以Aripiprazole治療一位煩渴、水中毒與思覺失調症的病人

摘要


The aim of this case report was to describe and discuss the case of a 46-year-old man with schizophrenia, polydipsia and water intoxication who had a poor response to clozapine treatment but a relatively satisfactory response to aripiprazole. The patient's psychiatric history is recounted and studied, and the pharmacological mechanism is explored through a literature review.
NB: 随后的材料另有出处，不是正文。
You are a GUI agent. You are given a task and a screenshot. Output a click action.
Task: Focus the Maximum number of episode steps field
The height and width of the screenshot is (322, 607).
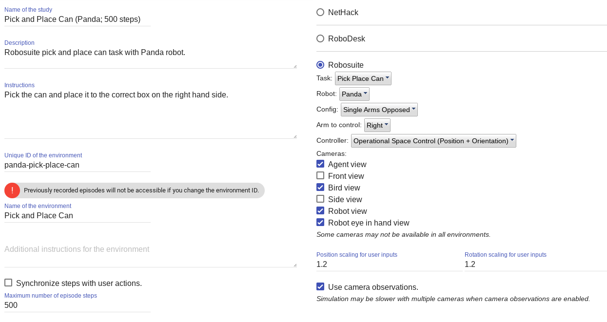pos(77,305)
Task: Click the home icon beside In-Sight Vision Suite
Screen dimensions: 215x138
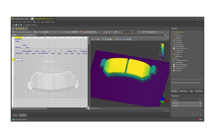Action: 32,19
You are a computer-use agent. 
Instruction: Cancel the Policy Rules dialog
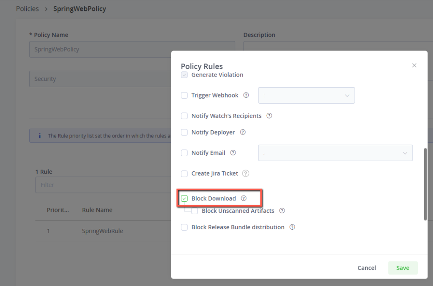coord(367,268)
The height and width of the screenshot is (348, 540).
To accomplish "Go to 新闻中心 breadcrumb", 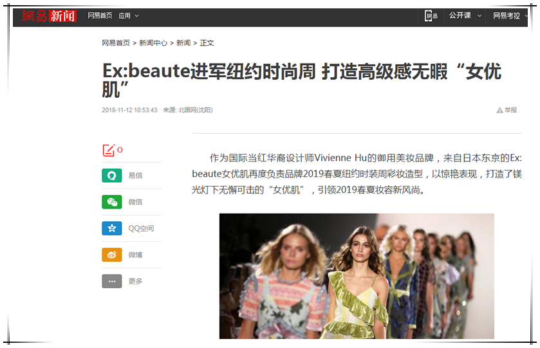I will click(153, 43).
One possible explanation for the occurrence of polydipsia in patients with schizophrenia is supersensitivity of dopamine receptors, which can be induced by the long-term use of antipsychotics, thereby stimulating the thirst center. Chronic D_2 dopamine receptor blockade has been reported to increase sensitivity to angiotensin II and induce thirst. The effectiveness of aripiprazole treatment in this patient may be explained by its D_2 partial agonist properties. The D_2 partial agonist properties of aripiprazole, a third-generation antipsychotic, may stabilize sensitivity to dopamine by regulating compensatory systems of dopamine neurotransmission and offer an alternative treatment for people with schizophrenia and polydipsia.

並列摘要


本個案報告描述一位46歲合併煩渴、水中毒的思覺失調症病人,對於clozapine療效不佳但對於aripiprazole療效相對滿意的個案。報告中描述病人之精神病史並以文獻回顧探究相關藥物的作用機轉。思覺失調症病人長期使用抗精神病藥物導致腦中多巴胺受體的過度敏感,從而激化了口渴中樞是病人出現煩渴的可能解釋。慢性多巴胺第二型受體的阻斷已被報告為將增強人體第二型血管張力素的敏感度與引致口渴。Aripiprazole擁有的第二型多巴胺的部分促效劑的特質,可能是治療有效的原因。Aripiprazole是一種第三代的抗精神病藥物,它針對多巴胺第二型受體的部分促效劑的特質可以調控多巴胺傳導及代償系統來穩定腦中多巴胺的敏感度,因此提供了思覺失調病人合併煩渴的另一種替代藥物治療。